The wavelength sharing between Radio 1 and its new sibling Radio 2 was scattered throughout that opening day and this continued to be the case for more or less the whole first decade of the station. The recurring term ‘As Radio 2’ in the Radio Times listings for Radio 1 was a regular feature that meant any hip ‘n’ groovy listener either had to endure Light Programme leftovers for a couple of hours in the middle of the schedule or simply switch off. Mind you, it’s worth remembering that DJs we all associate with Radio 2 – such as Terry Wogan and Jimmy Young – were part of the Radio 1 line-up in the beginning.
The schizophrenic nature of the station, viewed by many as a pale imitation of the pirates at best and little short of a charlatan at worst, helped prompt 1969’s landmark in-house report, ‘Broadcasting in the Seventies’, that sought to rectify the problems. By the early 70s, however, a generation too young to remember the pirates had taken to the station as it gradually grew into the familiar form those of us old enough can still recall, and listening figures reflected this.

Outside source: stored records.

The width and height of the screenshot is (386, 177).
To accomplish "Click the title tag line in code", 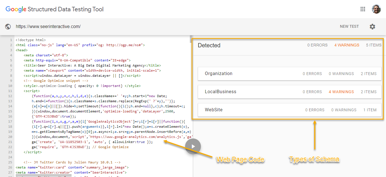I will coord(92,65).
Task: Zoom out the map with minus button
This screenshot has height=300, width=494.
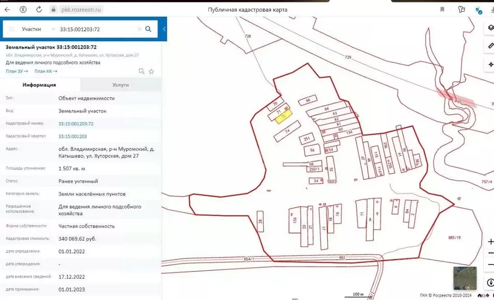Action: pyautogui.click(x=491, y=264)
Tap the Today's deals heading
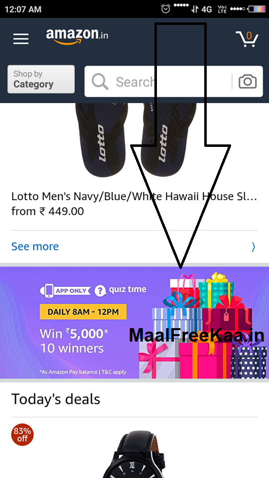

The ‘star’ DJs such as Tony Blackburn, Jimmy Savile, Noel Edmonds, Dave Lee Travis, Kenny Everett and ‘Emperor’ Rosko were all familiar faces as presenters of ‘Top of the Pops’, and the mutual appreciation society between BBC TV’s leading music show and Radio 1 benefitted both. In the 70s, the Radio 1 DJs were almost as famous as the pop stars whose careers they had the power to make or break – opening supermarkets, judging wet T-shirt contests, and drawing huge crowds when making prats of themselves on stage during the annual summer institution of the Radio 1 Roadshow. This was the heyday of the ‘Smashie and Nicey’ incarnation of Radio 1, though it also spanned the 80s; regardless of personnel changes, the mid-Atlantic accent, the bomber jacket and the cheesy persona had already been established as a mould, whether inhabited by Simon Bates or Bruno Brookes.
By the time of Harry Enfield and Paul Whitehouse’s painfully accurate parody, the BBC was concerned that a radio station supposedly aimed at an audience in its teens and twenties had retained listeners of a much older age range that hadn’t followed the traditional migratory route to Radio 2. The call went out to Matthew Bannister and what followed was a traumatic period in which Radio 1 didn’t seem to know what it was (or who it was for) anymore. The old school were shown the door, and after the crash-and-burn era of Chris Evans, a semblance of stability returned to the station as it entered the 21st century.
I haven’t listened to Radio 1 for a good decade, so I can’t comment on its current state of health with any authority. Last time I tuned in, Chris Moyles was still the host of the breakfast show and Jo Whiley was still espousing all she regarded as ‘cool’ mid-morning. I stopped listening not necessarily because I found the music being played increasingly irritating, but because I simply couldn’t stand the prattling DJs. At the same time, I recognise this has always been a regular factor for the listener where Radio 1 is concerned, and probably always will be.